- Material for the task:
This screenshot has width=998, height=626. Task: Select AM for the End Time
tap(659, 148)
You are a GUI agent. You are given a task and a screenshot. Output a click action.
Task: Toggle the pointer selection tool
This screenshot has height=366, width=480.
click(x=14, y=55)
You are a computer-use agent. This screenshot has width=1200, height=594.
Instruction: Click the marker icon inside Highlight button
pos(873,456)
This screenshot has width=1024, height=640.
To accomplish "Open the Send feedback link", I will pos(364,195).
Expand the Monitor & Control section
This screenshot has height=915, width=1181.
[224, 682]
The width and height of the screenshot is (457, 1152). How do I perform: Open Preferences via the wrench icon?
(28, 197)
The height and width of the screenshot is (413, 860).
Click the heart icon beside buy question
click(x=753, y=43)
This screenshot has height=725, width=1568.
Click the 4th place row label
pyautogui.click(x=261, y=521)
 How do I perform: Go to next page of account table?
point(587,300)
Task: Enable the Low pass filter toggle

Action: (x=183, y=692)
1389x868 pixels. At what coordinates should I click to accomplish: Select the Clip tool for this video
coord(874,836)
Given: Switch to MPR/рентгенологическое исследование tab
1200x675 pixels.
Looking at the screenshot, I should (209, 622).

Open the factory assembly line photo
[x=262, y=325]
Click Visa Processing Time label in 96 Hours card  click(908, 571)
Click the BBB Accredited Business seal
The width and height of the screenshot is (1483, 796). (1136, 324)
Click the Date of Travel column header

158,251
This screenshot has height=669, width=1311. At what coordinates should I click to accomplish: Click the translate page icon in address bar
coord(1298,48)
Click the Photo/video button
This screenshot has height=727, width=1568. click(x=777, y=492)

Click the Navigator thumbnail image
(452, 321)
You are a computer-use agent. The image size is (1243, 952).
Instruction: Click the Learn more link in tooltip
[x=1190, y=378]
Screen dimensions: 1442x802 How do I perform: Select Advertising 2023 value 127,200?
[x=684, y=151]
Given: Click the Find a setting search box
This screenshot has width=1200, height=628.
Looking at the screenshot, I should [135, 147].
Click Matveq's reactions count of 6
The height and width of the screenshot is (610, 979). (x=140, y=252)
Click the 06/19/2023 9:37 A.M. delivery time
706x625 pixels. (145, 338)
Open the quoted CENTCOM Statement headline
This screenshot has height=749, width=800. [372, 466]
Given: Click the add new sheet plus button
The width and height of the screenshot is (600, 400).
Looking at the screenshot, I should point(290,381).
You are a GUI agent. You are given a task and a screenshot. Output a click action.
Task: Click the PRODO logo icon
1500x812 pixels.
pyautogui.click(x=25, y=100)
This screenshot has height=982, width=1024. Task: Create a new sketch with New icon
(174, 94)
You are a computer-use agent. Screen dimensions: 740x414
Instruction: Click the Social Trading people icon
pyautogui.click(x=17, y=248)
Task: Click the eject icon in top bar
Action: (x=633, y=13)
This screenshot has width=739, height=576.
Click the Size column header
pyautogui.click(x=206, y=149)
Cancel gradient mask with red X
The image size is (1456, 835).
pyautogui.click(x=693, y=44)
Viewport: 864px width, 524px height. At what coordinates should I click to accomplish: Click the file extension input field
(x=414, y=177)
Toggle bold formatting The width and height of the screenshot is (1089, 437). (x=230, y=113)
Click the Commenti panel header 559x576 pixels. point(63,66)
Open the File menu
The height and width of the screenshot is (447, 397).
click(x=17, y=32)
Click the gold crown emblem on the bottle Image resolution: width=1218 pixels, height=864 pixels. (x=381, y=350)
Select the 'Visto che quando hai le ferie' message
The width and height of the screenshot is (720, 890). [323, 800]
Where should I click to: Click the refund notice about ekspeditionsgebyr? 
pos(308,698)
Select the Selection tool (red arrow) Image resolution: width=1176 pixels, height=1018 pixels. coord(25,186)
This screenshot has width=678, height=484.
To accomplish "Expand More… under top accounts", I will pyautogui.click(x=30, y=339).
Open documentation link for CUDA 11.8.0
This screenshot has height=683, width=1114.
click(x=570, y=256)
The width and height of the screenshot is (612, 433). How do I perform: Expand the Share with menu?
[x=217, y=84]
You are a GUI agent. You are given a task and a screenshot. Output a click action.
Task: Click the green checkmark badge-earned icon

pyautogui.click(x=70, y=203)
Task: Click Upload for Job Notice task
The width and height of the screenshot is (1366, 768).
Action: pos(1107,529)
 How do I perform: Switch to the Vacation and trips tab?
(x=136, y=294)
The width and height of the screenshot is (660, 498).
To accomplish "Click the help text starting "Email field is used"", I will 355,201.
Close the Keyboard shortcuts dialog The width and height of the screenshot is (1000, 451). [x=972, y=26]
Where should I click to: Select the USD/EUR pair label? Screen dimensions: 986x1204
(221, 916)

- Given problem:
Rewrite all the records, replacing every occurrence of "GUI agent" with "graphical interface agent" and leaving everything else as it is.

- Output:
This screenshot has width=998, height=626. Task: Select AM for the End Time
tap(659, 148)
You are a graphical interface agent. You are given a task and a screenshot. Output a click action.
Task: Toggle the pointer selection tool
This screenshot has height=366, width=480.
click(x=14, y=55)
You are a computer-use agent. This screenshot has width=1200, height=594.
Instruction: Click the marker icon inside Highlight button
pos(873,456)
This screenshot has width=1024, height=640.
To accomplish "Open the Send feedback link", I will pos(364,195).
Expand the Monitor & Control section
This screenshot has height=915, width=1181.
[224, 682]
The width and height of the screenshot is (457, 1152). How do I perform: Open Preferences via the wrench icon?
(28, 197)
The height and width of the screenshot is (413, 860).
Click the heart icon beside buy question
click(x=753, y=43)
This screenshot has height=725, width=1568.
Click the 4th place row label
pyautogui.click(x=261, y=521)
 How do I perform: Go to next page of account table?
point(587,300)
Task: Enable the Low pass filter toggle

Action: (x=183, y=692)
1389x868 pixels. At what coordinates should I click to accomplish: Select the Clip tool for this video
coord(874,836)
Given: Switch to MPR/рентгенологическое исследование tab
1200x675 pixels.
Looking at the screenshot, I should (209, 622).

Open the factory assembly line photo
[x=262, y=325]
Click Visa Processing Time label in 96 Hours card  click(908, 571)
Click the BBB Accredited Business seal
The width and height of the screenshot is (1483, 796). (1136, 324)
Click the Date of Travel column header

158,251
This screenshot has height=669, width=1311. At what coordinates should I click to accomplish: Click the translate page icon in address bar
coord(1298,48)
Click the Photo/video button
This screenshot has height=727, width=1568. click(x=777, y=492)

Click the Navigator thumbnail image
(452, 321)
You are a computer-use agent. The image size is (1243, 952).
Instruction: Click the Learn more link in tooltip
[x=1190, y=378]
Screen dimensions: 1442x802 How do I perform: Select Advertising 2023 value 127,200?
[x=684, y=151]
Given: Click the Find a setting search box
This screenshot has width=1200, height=628.
Looking at the screenshot, I should [135, 147].
Click Matveq's reactions count of 6
The height and width of the screenshot is (610, 979). (x=140, y=252)
Click the 06/19/2023 9:37 A.M. delivery time
706x625 pixels. (145, 338)
Open the quoted CENTCOM Statement headline
This screenshot has height=749, width=800. [372, 466]
Given: Click the add new sheet plus button
The width and height of the screenshot is (600, 400).
Looking at the screenshot, I should point(290,381).
You are a graphical interface agent. You are given a task and a screenshot. Output a click action.
Task: Click the PRODO logo icon
1500x812 pixels.
pyautogui.click(x=25, y=100)
This screenshot has height=982, width=1024. Task: Create a new sketch with New icon
(174, 94)
You are a computer-use agent. Screen dimensions: 740x414
Instruction: Click the Social Trading people icon
pyautogui.click(x=17, y=248)
Task: Click the eject icon in top bar
Action: (x=633, y=13)
This screenshot has width=739, height=576.
Click the Size column header
pyautogui.click(x=206, y=149)
Cancel gradient mask with red X
The image size is (1456, 835).
pyautogui.click(x=693, y=44)
Viewport: 864px width, 524px height. At what coordinates should I click to accomplish: Click the file extension input field
(x=414, y=177)
Toggle bold formatting The width and height of the screenshot is (1089, 437). (x=230, y=113)
Click the Commenti panel header 559x576 pixels. point(63,66)
Open the File menu
The height and width of the screenshot is (447, 397).
click(x=17, y=32)
Click the gold crown emblem on the bottle Image resolution: width=1218 pixels, height=864 pixels. (x=381, y=350)
Select the 'Visto che quando hai le ferie' message
The width and height of the screenshot is (720, 890). [323, 800]
Where should I click to: Click the refund notice about ekspeditionsgebyr? 
pos(308,698)
Select the Selection tool (red arrow) Image resolution: width=1176 pixels, height=1018 pixels. coord(25,186)
This screenshot has width=678, height=484.
To accomplish "Expand More… under top accounts", I will pyautogui.click(x=30, y=339).
Open documentation link for CUDA 11.8.0
This screenshot has height=683, width=1114.
click(x=570, y=256)
The width and height of the screenshot is (612, 433). How do I perform: Expand the Share with menu?
[x=217, y=84]
You are a graphical interface agent. You are given a task and a screenshot. Output a click action.
Task: Click the green checkmark badge-earned icon

pyautogui.click(x=70, y=203)
Task: Click Upload for Job Notice task
The width and height of the screenshot is (1366, 768).
Action: pos(1107,529)
 How do I perform: Switch to the Vacation and trips tab?
(x=136, y=294)
The width and height of the screenshot is (660, 498).
To accomplish "Click the help text starting "Email field is used"", I will 355,201.
Close the Keyboard shortcuts dialog The width and height of the screenshot is (1000, 451). [x=972, y=26]
Where should I click to: Select the USD/EUR pair label? Screen dimensions: 986x1204
(221, 916)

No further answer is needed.